*Before reading this article, please know that Turnkey Trading Partners is not a tax advisory firm and does not provide tax advice. This article is intended for educational purposes only. Before making any decisions regarding tax strategies please consult with a dedicated tax professional.

According to Coinbase, a leading cryptocurrency exchange, “16% of Americans say they have used crypto.” Although this is a pretty vague statement, it points to a larger truth – the increased adoption of cryptocurrencies has opened up an exciting new market for both retail and institutional investors.

Over the past 3 years, Turnkey Trading Partners has had the privilege of working with FCMs, IBs, and CTAs to develop compliance strategies specifically catered to trading crypto. One of the most common questions Turnkey receives is, “what are the tax implications for my clients?”

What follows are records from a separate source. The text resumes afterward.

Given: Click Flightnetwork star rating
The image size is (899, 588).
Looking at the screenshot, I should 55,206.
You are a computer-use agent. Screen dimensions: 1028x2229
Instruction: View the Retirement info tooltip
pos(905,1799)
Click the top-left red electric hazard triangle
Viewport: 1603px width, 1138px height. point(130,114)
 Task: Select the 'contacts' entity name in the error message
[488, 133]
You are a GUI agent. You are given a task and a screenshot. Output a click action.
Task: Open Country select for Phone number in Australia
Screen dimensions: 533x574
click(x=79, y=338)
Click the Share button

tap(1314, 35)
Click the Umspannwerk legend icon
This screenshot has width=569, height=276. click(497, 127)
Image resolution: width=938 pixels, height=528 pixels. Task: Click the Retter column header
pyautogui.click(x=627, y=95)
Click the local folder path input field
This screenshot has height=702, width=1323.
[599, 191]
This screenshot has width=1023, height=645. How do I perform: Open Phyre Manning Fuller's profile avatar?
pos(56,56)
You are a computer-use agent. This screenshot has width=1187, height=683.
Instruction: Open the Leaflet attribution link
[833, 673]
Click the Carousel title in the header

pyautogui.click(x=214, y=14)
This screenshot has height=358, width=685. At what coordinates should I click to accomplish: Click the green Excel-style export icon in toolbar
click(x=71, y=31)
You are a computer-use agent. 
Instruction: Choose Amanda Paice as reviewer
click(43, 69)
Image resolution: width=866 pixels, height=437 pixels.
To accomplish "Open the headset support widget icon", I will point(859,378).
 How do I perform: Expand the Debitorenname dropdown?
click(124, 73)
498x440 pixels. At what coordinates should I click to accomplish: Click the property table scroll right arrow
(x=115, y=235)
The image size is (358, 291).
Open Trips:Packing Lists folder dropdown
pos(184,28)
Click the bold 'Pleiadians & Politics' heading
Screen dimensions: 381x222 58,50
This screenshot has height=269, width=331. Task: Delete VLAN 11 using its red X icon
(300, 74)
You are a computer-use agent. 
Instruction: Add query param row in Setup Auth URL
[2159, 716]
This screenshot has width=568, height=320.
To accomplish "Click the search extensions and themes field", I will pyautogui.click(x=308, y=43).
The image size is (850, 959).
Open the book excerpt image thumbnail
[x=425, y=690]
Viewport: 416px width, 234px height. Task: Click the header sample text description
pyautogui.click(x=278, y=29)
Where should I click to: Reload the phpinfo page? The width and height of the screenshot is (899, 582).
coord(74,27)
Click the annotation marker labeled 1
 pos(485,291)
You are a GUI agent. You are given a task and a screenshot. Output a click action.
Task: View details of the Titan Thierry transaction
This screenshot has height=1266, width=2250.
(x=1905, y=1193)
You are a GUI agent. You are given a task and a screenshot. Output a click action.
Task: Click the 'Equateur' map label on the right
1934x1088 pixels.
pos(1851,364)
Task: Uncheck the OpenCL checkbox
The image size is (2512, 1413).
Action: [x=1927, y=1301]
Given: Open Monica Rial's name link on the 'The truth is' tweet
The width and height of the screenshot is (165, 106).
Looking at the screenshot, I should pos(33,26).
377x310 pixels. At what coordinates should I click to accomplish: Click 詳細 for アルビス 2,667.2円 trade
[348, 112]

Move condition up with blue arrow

Due to the relatively immature nature of the crypto marketplace, regulations and tax codes are constantly evolving. With that in mind, this article is aimed at providing some of the most relevant tax insights we have gleaned for 2022 from industry leaders and the internal revenue service.

The most comprehensive list Turnkey found was published by Coinbase Bytes and can be found here (https://www.coinbase.com/learn/crypto-basics/understanding-crypto-taxes):

Not taxable

  • Buying crypto with cash and holding it: Buying and owning crypto isn’t taxable on its own. The tax is often incurred when you sell, and its gains are “realized.”
  • Donating crypto to a qualified tax-exempt charity or non-profit: If you give crypto directly to a 501(c)(3) charitable organization you may be able to claim a charitable deduction.
  • Receiving a gift: If you’re lucky enough to get crypto as a gift, you’re not likely to incur a tax until you sell or participate in another taxable activity like staking.
  • Giving a gift: How thoughtful! You can gift up to $15,000 per recipient per year without paying taxes (and higher amounts to spouses). If your gift exceeds $15,000 per recipient, you’ll need to file a gift tax return (which generally does not result in any current tax liability). If you transfer crypto to someone else outside of a purchase for goods or services, it may count as a gift, even if you didn’t mean it that way.
  • Transferring crypto to yourself: Transferring crypto between wallets or accounts you own isn’t taxable. You can transfer over your original cost basis and date acquired to continue tracking your potential tax impact for when you eventually sell.

Taxable as capital gains

  • Selling crypto for cash: Did you sell your crypto for U.S. dollars? You’ll owe taxes if you sell your assets for more than you paid for them. If you sell at a loss, you may be able to deduct that loss on your taxes.
  • Converting one crypto to another: When you use bitcoin to buy ether, for example, you technically have to sell your bitcoin before you buy a new asset. Because this is a sale, the IRS considers it taxable. You’ll owe taxes if you sold your bitcoin for more than you paid for it.
  • Spending crypto on goods and services: If you use bitcoin to buy a pizza, for example, you’ll likely owe taxes on the transaction. To the IRS, spending crypto isn’t that much different from selling it. You need to sell the asset before it can be exchanged for a good or service, and selling crypto makes it subject to capital gains taxes.

Taxable as income

  • Getting paid in crypto: NFL offensive tackle Russell Okung was one of a few big names to take their paychecks in bitcoin in 2021 — and he’s likely paying income tax on it. If you followed Okung’s lead and were paid in crypto by an employer, your crypto will be taxed as compensation according to your income tax bracket.
  • Getting crypto in exchange for goods or services:  If you accept crypto in payment for a good or service, you’re responsible for reporting it as income to the IRS.
  • Mining crypto: If you mined crypto, you’ll likely owe taxes on your earnings based on the fair market value (often the price) of the mined coins at the time they were received. Crypto mined as a business is taxed as self-employment income.
  • Earning staking rewards: Staking rewards are treated like mining proceeds: taxes are based on the fair market value of your rewards on the day you received them.
  • Earning other income: You might earn a return by holding certain cryptocurrencies. This is considered taxable income. Although this is sometimes referred to as interest, the IRS treats it differently than interest you’d earn from a bank.
  • Getting crypto from a hard fork: Taxes on crypto you got from a hard fork depend on how you use the asset, when it’s available to withdraw from your exchange, and more. See the latest IRS guidance on hard forks
  • Getting an airdrop: You might receive airdrops from a crypto company as part of a marketing campaign or giveaway. Getting an airdrop is taxable as income, and you’ll need to report the amount in your taxes.
  • Receiving other incentives or rewards: This list isn’t comprehensive — there are a variety of reasons why you might receive free crypto. These can include rewards from Coinbase Earn or incentives like getting $5 in bitcoin for referring a friend to a crypto exchange. Regardless, you’ll need to report these as income.

*Turkey Trading Partners would like to reiterate that the preceding paragraph should not be taken as tax advice. Turnkey Trading Partners is not a tax advisory firm. This article is intended for educational purposes only. Before making any decisions regarding tax strategies please consult with a dedicated tax professional.